What to produce :: Scan the records below for the word "click". Copy each line where it appears.

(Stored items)
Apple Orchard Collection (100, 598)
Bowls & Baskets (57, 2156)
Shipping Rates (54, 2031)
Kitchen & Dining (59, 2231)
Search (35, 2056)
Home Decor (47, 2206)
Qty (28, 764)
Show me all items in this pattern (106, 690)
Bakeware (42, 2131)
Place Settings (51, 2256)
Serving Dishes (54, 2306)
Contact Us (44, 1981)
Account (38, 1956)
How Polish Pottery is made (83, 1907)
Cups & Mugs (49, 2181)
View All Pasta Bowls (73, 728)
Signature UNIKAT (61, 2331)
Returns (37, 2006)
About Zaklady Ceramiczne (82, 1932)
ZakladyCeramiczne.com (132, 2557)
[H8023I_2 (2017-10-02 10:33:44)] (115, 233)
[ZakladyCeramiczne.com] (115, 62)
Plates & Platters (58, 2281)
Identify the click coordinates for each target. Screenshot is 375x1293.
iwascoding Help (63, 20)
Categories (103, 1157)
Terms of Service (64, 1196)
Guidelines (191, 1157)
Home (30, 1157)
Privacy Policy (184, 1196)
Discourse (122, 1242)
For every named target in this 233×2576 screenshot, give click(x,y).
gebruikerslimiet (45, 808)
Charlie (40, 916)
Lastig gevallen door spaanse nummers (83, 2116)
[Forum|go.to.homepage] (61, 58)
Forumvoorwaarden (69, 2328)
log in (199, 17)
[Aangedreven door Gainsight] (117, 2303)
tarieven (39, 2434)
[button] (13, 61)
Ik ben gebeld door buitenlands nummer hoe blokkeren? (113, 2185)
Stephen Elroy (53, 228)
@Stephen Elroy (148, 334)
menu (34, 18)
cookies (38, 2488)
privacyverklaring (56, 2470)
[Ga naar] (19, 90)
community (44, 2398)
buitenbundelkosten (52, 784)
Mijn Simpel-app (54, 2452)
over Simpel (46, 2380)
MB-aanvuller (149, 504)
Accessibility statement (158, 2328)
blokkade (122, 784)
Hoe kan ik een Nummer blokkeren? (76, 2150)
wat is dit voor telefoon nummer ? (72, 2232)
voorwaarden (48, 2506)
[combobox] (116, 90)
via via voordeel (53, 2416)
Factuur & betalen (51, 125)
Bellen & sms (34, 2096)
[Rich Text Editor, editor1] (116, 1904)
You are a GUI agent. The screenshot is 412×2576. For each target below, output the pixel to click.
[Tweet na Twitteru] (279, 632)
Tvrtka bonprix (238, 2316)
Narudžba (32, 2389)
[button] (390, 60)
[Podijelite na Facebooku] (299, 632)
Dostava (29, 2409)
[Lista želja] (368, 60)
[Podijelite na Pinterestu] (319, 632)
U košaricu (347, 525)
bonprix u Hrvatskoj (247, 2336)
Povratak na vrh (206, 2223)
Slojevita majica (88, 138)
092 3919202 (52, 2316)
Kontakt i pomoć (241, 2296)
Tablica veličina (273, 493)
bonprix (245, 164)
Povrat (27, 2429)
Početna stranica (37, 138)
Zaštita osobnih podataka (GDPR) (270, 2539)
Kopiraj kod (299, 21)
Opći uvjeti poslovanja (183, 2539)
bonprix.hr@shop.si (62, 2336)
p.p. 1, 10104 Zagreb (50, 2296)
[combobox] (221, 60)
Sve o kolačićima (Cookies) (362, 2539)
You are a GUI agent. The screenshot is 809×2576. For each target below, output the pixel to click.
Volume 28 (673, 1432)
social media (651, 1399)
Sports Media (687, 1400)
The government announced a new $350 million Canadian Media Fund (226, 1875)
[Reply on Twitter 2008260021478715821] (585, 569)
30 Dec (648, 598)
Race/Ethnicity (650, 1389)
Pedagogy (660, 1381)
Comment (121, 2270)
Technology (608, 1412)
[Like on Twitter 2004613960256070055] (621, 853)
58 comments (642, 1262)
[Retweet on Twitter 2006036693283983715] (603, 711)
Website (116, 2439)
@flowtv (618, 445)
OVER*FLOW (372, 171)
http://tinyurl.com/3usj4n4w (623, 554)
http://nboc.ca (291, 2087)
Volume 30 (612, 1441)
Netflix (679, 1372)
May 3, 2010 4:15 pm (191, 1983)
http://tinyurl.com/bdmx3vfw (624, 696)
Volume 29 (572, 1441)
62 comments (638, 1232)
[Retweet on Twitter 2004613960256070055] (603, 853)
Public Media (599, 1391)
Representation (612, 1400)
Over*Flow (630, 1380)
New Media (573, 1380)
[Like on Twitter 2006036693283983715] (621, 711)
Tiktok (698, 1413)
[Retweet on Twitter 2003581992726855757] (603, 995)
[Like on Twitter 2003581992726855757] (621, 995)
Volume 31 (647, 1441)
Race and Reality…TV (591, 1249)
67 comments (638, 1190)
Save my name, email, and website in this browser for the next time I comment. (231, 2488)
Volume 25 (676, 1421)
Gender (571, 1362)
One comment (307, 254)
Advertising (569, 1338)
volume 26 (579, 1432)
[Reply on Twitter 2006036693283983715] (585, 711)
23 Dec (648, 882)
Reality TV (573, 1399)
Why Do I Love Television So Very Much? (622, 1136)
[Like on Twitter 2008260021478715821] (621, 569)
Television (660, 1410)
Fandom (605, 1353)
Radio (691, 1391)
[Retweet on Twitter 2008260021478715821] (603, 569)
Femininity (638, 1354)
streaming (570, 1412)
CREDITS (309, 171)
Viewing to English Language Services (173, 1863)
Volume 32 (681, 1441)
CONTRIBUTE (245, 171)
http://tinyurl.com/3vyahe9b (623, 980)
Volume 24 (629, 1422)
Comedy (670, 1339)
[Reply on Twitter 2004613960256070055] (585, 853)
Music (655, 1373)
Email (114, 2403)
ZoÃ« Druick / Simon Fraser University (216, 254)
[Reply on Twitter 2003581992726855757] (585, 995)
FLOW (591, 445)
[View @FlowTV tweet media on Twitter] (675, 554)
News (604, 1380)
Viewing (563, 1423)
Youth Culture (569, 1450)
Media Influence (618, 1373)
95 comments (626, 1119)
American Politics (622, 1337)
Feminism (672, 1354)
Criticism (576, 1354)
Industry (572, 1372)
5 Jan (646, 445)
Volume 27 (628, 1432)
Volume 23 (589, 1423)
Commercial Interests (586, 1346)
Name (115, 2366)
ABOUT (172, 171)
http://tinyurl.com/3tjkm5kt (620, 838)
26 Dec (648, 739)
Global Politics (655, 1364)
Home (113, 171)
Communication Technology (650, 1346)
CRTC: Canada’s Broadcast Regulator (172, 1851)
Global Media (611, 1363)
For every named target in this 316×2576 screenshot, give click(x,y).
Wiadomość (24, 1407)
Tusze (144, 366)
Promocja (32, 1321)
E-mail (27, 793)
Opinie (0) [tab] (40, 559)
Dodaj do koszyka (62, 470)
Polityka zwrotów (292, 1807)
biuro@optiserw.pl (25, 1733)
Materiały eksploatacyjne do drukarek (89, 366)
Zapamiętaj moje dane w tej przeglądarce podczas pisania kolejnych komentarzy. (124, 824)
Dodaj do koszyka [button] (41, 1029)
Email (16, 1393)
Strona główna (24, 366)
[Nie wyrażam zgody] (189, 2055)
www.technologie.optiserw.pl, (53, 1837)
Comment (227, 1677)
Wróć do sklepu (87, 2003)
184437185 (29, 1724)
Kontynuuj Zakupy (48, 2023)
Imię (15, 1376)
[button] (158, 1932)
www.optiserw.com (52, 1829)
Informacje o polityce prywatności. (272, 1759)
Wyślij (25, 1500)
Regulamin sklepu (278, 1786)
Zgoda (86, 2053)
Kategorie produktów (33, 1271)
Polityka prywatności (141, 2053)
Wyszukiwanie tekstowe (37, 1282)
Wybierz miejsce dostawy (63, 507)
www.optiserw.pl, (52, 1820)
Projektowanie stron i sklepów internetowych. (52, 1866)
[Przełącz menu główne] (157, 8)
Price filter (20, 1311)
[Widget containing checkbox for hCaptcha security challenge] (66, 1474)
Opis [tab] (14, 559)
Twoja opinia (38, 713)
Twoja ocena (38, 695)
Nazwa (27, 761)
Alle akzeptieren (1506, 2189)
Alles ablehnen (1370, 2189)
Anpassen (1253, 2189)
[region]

Output of the task ::
Identify the click coordinates for each target. Screenshot is 375x1293.
For every named target in this 233×2576 screenshot, give click(x,y).
You are a GUI agent. The screenshot is 412×2576. For each target below, output the pixel to click.
You are a GUI agent. The screenshot is 809×2576. For each target below, output the pixel to click.
For every named target in this 316×2576 screenshot, give click(x,y).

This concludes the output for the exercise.